Pregnancy And Lactation
Clobetasol should be used during pregnancy only if the potential benefit justifies the potential risk to the fetus. Topical corticosteroids, including clobetasol, should not be used in large amounts, on large areas, or for prolonged periods of time in pregnant women. Guidelines recommend mild to moderate potency agents over potent corticosteroids, which should be used in short durations. Fetal growth restriction and a significantly increased risk of low birthweight has been reported with use of potent or very potent topical corticosteroids during the third trimester, particularly when using more than 300 grams. There are no adequate and well-controlled studies of teratogenic effects from topical application of clobetasol in pregnant women. Corticosteroids have been shown to be teratogenic after dermal, oral, and subcutaneous administration in animal studies. Clobetasol has greater potency, and thus greater teratogenic potential, than other topical corticosteroids. After subcutaneous clobetasol propionate administration to pregnant mice and rabbits, increased malformations, such as cleft palate and skeletal abnormalities, were observed.

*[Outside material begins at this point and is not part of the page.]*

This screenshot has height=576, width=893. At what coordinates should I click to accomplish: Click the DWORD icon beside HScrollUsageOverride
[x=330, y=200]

It is not known whether topical administration of clobetasol could result in sufficient systemic absorption to produce detectable quantities in breast milk to cause issues during breast-feeding; the manufacturers recommend to use with caution. However, most dermatologists stress that topical corticosteroids can be safely used during lactation. If applied topically, care should be used to ensure the infant will not come into direct contact with the area of application, such as the breast. Increased blood pressure has been reported in an infant whose mother applied a high potency topical corticosteroid ointment directly to the nipples. Consider the benefits of breast-feeding, the risk of potential infant drug exposure, and the risk of an untreated or inadequately treated condition. If a breast-feeding infant experiences an adverse effect related to a maternally ingested drug, healthcare providers are encouraged to report the adverse effect to the FDA.